_Informations extraites_:
----------
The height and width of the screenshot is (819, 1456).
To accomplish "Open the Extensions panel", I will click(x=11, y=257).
----------
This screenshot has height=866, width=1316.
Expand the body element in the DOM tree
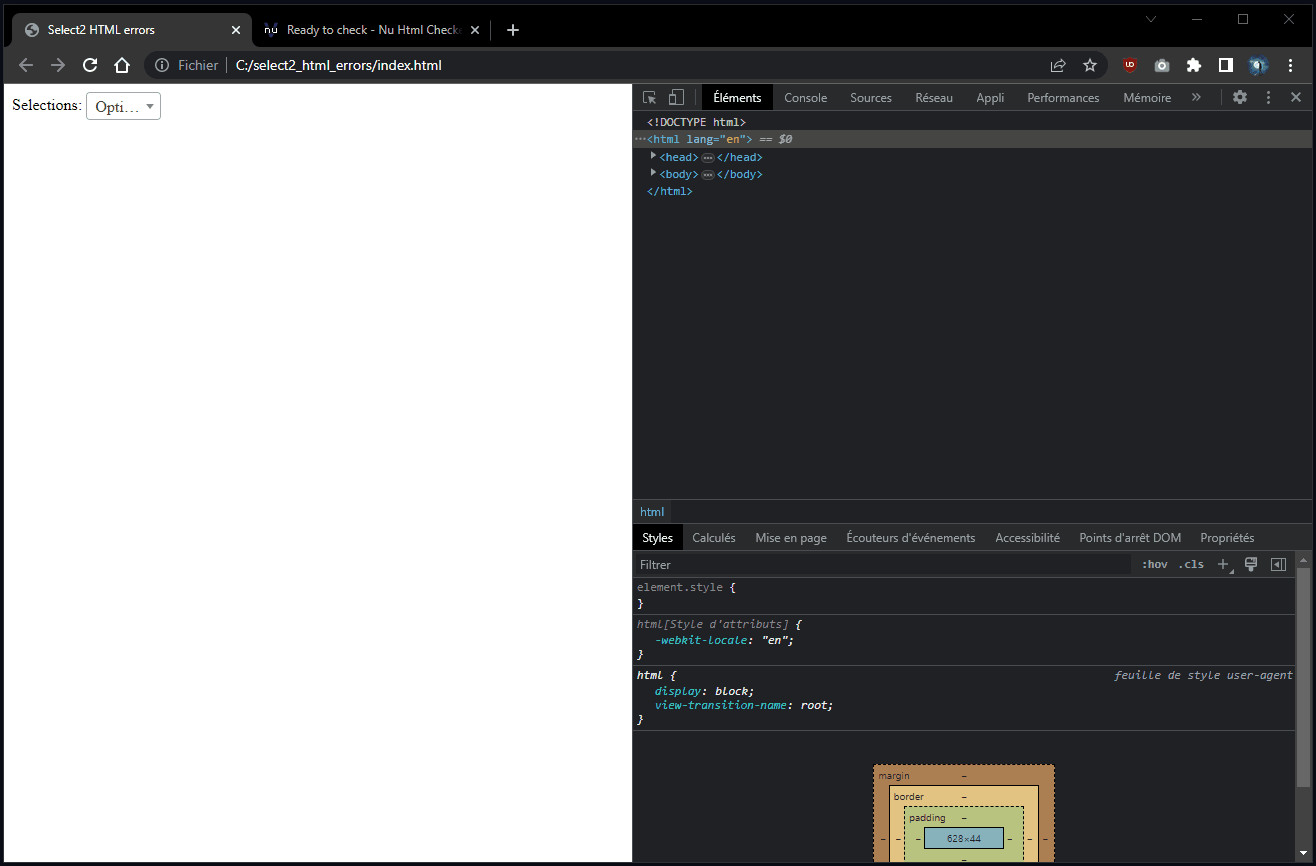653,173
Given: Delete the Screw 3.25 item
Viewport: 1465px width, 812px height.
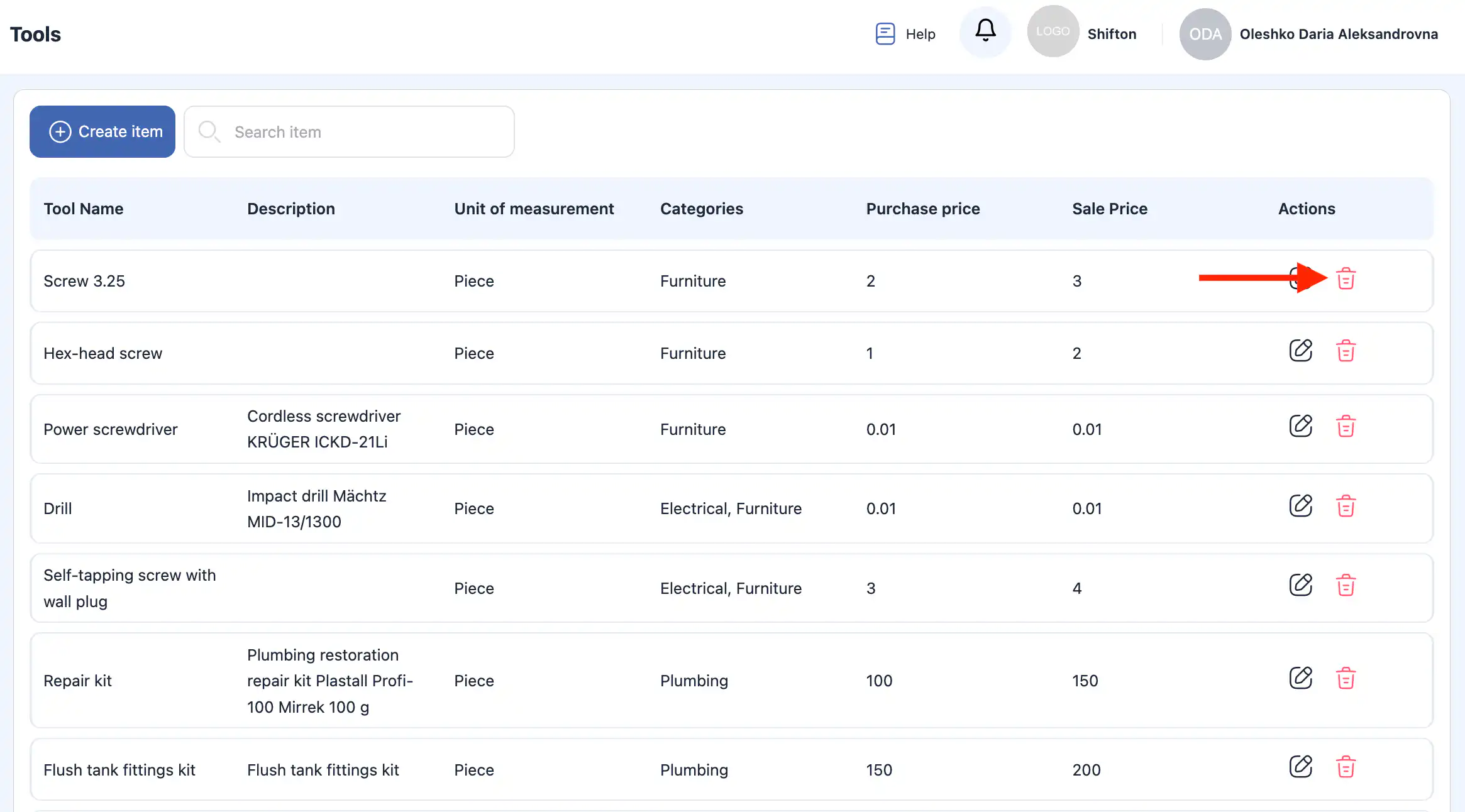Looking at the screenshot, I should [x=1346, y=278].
----------
_Objectif_:
Reprenez la partie qui commence à la ligne contenant « Given: Delete the Screw 3.25 item » et se termine à la ligne contenant « Looking at the », en remplaçant « Viewport » par « Window » sans rien modifier d'autre. Laissez les images de côté dans votre réponse, s'il vous plaît.

_Réponse rédigée_:
Given: Delete the Screw 3.25 item
Window: 1465px width, 812px height.
Looking at the screenshot, I should [x=1346, y=278].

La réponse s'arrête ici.